## EXERCISE OBJECTIVE
Rewrite every one of the following records, swapping each occurrence of "Where should I click to" for "Which spot should I click to" and keeping everything else the same.

-------

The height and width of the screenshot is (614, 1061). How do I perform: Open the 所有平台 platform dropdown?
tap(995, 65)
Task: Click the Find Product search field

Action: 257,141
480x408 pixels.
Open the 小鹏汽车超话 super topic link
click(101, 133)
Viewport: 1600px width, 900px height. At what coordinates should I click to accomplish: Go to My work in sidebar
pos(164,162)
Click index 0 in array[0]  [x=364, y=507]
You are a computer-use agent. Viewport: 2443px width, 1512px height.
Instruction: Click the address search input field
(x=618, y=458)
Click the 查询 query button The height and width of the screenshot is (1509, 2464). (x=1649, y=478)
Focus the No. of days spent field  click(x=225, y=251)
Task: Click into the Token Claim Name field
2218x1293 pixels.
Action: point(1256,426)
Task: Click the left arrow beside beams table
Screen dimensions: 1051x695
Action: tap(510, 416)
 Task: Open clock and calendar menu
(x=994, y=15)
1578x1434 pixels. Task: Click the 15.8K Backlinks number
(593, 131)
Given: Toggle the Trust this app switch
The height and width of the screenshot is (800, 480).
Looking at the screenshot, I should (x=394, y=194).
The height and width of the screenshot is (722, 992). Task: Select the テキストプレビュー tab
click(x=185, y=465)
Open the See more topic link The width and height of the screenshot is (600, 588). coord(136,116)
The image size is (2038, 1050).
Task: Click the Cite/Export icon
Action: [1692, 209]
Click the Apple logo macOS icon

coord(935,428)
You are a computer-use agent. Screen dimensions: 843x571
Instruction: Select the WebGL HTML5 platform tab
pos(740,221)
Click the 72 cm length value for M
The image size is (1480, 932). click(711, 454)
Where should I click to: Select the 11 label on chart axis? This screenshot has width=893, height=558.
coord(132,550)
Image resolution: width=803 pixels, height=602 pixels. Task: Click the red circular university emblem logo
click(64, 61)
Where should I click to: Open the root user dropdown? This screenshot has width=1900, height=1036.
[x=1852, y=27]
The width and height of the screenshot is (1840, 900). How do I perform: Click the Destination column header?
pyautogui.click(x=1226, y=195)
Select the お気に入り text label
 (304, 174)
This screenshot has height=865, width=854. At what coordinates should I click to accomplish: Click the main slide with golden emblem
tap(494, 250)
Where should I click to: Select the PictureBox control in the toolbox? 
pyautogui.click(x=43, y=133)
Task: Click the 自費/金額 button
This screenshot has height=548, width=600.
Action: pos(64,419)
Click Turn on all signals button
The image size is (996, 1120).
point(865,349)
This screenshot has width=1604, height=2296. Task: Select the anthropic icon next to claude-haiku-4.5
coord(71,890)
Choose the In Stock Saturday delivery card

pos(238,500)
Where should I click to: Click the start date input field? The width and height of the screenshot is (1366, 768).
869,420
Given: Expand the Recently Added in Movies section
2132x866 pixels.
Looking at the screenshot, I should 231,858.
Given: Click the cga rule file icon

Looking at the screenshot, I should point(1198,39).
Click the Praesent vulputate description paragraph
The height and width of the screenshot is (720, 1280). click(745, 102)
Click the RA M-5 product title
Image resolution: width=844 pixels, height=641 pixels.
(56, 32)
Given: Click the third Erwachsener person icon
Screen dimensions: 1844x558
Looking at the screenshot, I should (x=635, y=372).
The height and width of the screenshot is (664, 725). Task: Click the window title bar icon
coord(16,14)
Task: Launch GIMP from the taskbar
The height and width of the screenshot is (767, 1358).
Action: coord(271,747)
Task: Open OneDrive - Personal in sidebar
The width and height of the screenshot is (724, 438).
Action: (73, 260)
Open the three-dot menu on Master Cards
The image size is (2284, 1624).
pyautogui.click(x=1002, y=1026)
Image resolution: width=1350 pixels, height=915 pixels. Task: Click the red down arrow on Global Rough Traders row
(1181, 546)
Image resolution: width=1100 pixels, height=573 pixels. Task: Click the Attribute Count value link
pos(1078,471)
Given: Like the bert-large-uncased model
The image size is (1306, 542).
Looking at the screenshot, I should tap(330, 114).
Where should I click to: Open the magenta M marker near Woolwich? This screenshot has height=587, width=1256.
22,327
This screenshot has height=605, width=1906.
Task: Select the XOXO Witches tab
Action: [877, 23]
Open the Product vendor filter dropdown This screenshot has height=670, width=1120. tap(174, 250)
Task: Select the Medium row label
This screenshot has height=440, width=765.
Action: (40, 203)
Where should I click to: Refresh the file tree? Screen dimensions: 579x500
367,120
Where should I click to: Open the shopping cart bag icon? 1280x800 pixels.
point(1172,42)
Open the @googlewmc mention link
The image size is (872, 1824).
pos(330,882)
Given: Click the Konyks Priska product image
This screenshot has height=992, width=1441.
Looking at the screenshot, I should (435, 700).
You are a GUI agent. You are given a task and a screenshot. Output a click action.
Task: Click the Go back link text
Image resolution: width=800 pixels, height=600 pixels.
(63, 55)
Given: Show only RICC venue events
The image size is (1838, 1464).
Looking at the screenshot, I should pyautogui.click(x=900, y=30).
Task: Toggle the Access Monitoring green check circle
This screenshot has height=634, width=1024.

-------

## SOLVED PROBLEM
The height and width of the screenshot is (614, 1061). How do I perform: Open the 所有平台 platform dropdown?
tap(995, 65)
Task: Click the Find Product search field

Action: 257,141
480x408 pixels.
Open the 小鹏汽车超话 super topic link
click(101, 133)
Viewport: 1600px width, 900px height. At what coordinates should I click to accomplish: Go to My work in sidebar
pos(164,162)
Click index 0 in array[0]  [x=364, y=507]
You are a computer-use agent. Viewport: 2443px width, 1512px height.
Instruction: Click the address search input field
(x=618, y=458)
Click the 查询 query button The height and width of the screenshot is (1509, 2464). (x=1649, y=478)
Focus the No. of days spent field  click(x=225, y=251)
Task: Click into the Token Claim Name field
2218x1293 pixels.
Action: point(1256,426)
Task: Click the left arrow beside beams table
Screen dimensions: 1051x695
Action: tap(510, 416)
 Task: Open clock and calendar menu
(x=994, y=15)
1578x1434 pixels. Task: Click the 15.8K Backlinks number
(593, 131)
Given: Toggle the Trust this app switch
The height and width of the screenshot is (800, 480).
Looking at the screenshot, I should (x=394, y=194).
The height and width of the screenshot is (722, 992). Task: Select the テキストプレビュー tab
click(x=185, y=465)
Open the See more topic link The width and height of the screenshot is (600, 588). coord(136,116)
The image size is (2038, 1050).
Task: Click the Cite/Export icon
Action: [1692, 209]
Click the Apple logo macOS icon

coord(935,428)
You are a computer-use agent. Screen dimensions: 843x571
Instruction: Select the WebGL HTML5 platform tab
pos(740,221)
Click the 72 cm length value for M
The image size is (1480, 932). click(711, 454)
Which spot should I click to: Select the 11 label on chart axis? This screenshot has width=893, height=558.
coord(132,550)
Image resolution: width=803 pixels, height=602 pixels. Task: Click the red circular university emblem logo
click(64, 61)
Which spot should I click to: Open the root user dropdown? This screenshot has width=1900, height=1036.
[x=1852, y=27]
The width and height of the screenshot is (1840, 900). How do I perform: Click the Destination column header?
pyautogui.click(x=1226, y=195)
Select the お気に入り text label
 (304, 174)
This screenshot has height=865, width=854. At what coordinates should I click to accomplish: Click the main slide with golden emblem
tap(494, 250)
Which spot should I click to: Select the PictureBox control in the toolbox? 
pyautogui.click(x=43, y=133)
Task: Click the 自費/金額 button
This screenshot has height=548, width=600.
Action: pos(64,419)
Click Turn on all signals button
The image size is (996, 1120).
point(865,349)
This screenshot has width=1604, height=2296. Task: Select the anthropic icon next to claude-haiku-4.5
coord(71,890)
Choose the In Stock Saturday delivery card

pos(238,500)
Which spot should I click to: Click the start date input field? The width and height of the screenshot is (1366, 768).
869,420
Given: Expand the Recently Added in Movies section
2132x866 pixels.
Looking at the screenshot, I should 231,858.
Given: Click the cga rule file icon

Looking at the screenshot, I should point(1198,39).
Click the Praesent vulputate description paragraph
The height and width of the screenshot is (720, 1280). click(745, 102)
Click the RA M-5 product title
Image resolution: width=844 pixels, height=641 pixels.
(56, 32)
Given: Click the third Erwachsener person icon
Screen dimensions: 1844x558
Looking at the screenshot, I should (x=635, y=372).
The height and width of the screenshot is (664, 725). Task: Click the window title bar icon
coord(16,14)
Task: Launch GIMP from the taskbar
The height and width of the screenshot is (767, 1358).
Action: coord(271,747)
Task: Open OneDrive - Personal in sidebar
The width and height of the screenshot is (724, 438).
Action: (73, 260)
Open the three-dot menu on Master Cards
The image size is (2284, 1624).
pyautogui.click(x=1002, y=1026)
Image resolution: width=1350 pixels, height=915 pixels. Task: Click the red down arrow on Global Rough Traders row
(1181, 546)
Image resolution: width=1100 pixels, height=573 pixels. Task: Click the Attribute Count value link
pos(1078,471)
Given: Like the bert-large-uncased model
The image size is (1306, 542).
Looking at the screenshot, I should tap(330, 114).
Which spot should I click to: Open the magenta M marker near Woolwich? This screenshot has height=587, width=1256.
22,327
This screenshot has height=605, width=1906.
Task: Select the XOXO Witches tab
Action: [877, 23]
Open the Product vendor filter dropdown This screenshot has height=670, width=1120. tap(174, 250)
Task: Select the Medium row label
This screenshot has height=440, width=765.
Action: (40, 203)
Which spot should I click to: Refresh the file tree? Screen dimensions: 579x500
367,120
Which spot should I click to: Open the shopping cart bag icon? 1280x800 pixels.
point(1172,42)
Open the @googlewmc mention link
The image size is (872, 1824).
pos(330,882)
Given: Click the Konyks Priska product image
This screenshot has height=992, width=1441.
Looking at the screenshot, I should (435, 700).
You are a GUI agent. You are given a task and a screenshot. Output a click action.
Task: Click the Go back link text
Image resolution: width=800 pixels, height=600 pixels.
(63, 55)
Given: Show only RICC venue events
The image size is (1838, 1464).
Looking at the screenshot, I should pyautogui.click(x=900, y=30).
Task: Toggle the Access Monitoring green check circle
This screenshot has height=634, width=1024.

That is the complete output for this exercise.